L’assurance-vie reste en 2026 le placement préféré des Français et pour cause : ses 2 107 milliards d’euros d’encours à fin 2025 confirment une confiance durable, portée par une collecte nette record de 50,6 milliards d’euros sur l’année (France Assureurs, janvier 2026).

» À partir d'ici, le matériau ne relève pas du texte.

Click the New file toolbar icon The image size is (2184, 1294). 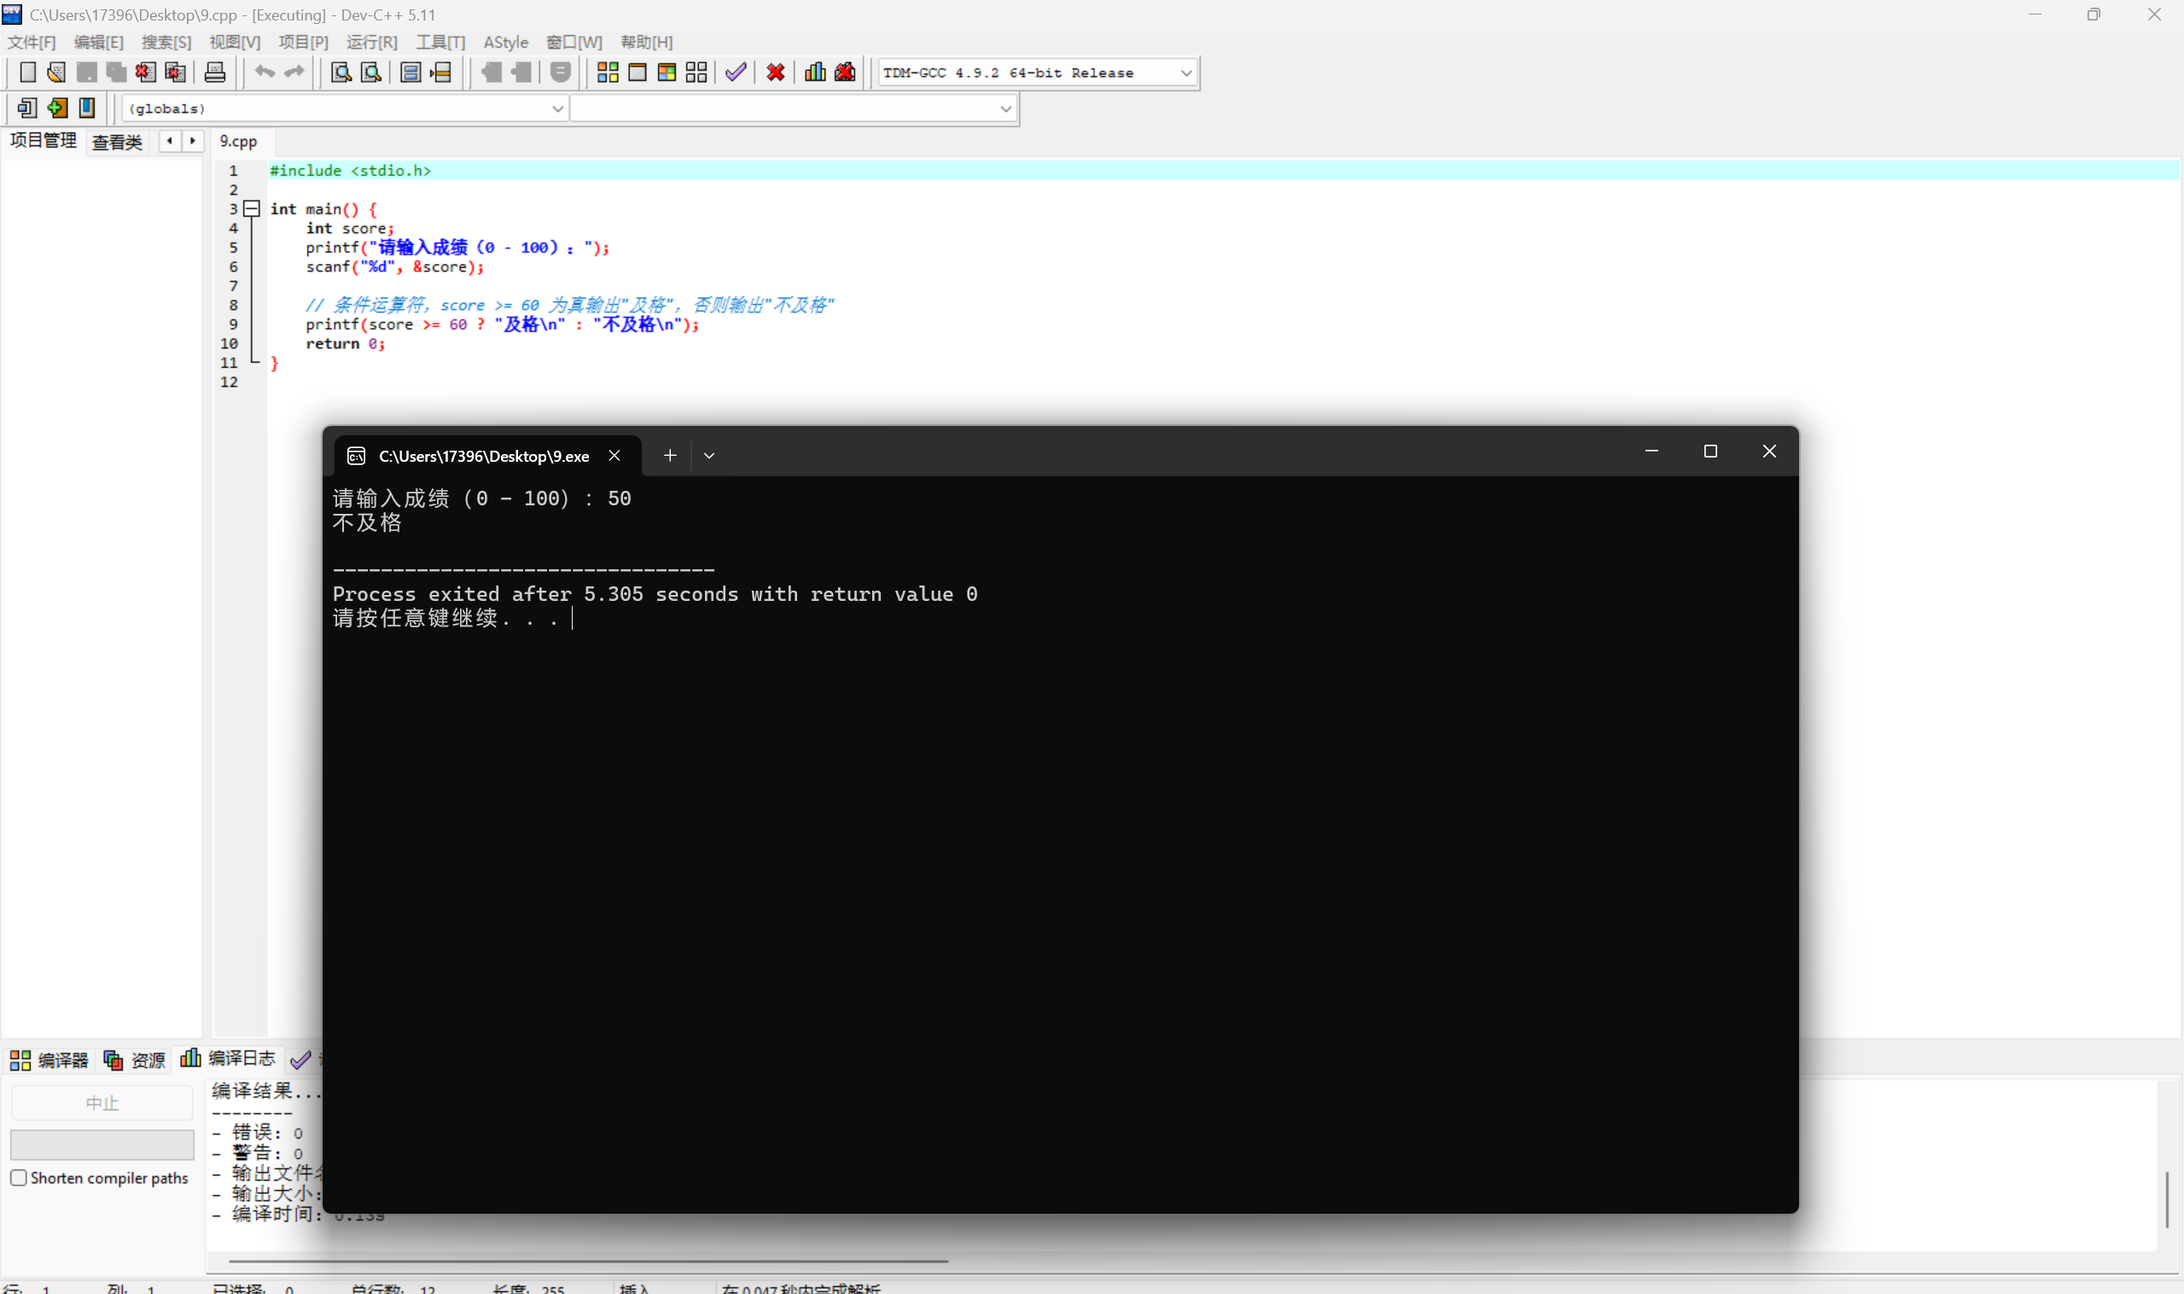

Ce retour en grâce ne doit rien au hasard : dans un contexte où le Livret A est tombé à 1,5 % depuis février 2026, l’assurance-vie retrouve un avantage comparatif décisif.
- Mais l’assurance-vie n’est pas un placement passif : sa performance dépend des choix faits à l’ouverture, de l’allocation retenue et des arbitrages effectués dans la durée.
- Entre fonds en euros à capital garanti et unités de compte dynamiques, entre gestion libre et gestion pilotée, entre optimisation fiscale et enjeux de transmission : les décisions à prendre sont plus structurantes qu’elles n’y paraissent.
Pourquoi l’assurance-vie retrouve son attractivité en 2026
Pendant plusieurs années, la faiblesse des rendements des fonds en euros avait terni l’image de l’assurance-vie. Ce temps est révolu. Trois facteurs convergent en 2026 pour en faire à nouveau un choix de premier plan.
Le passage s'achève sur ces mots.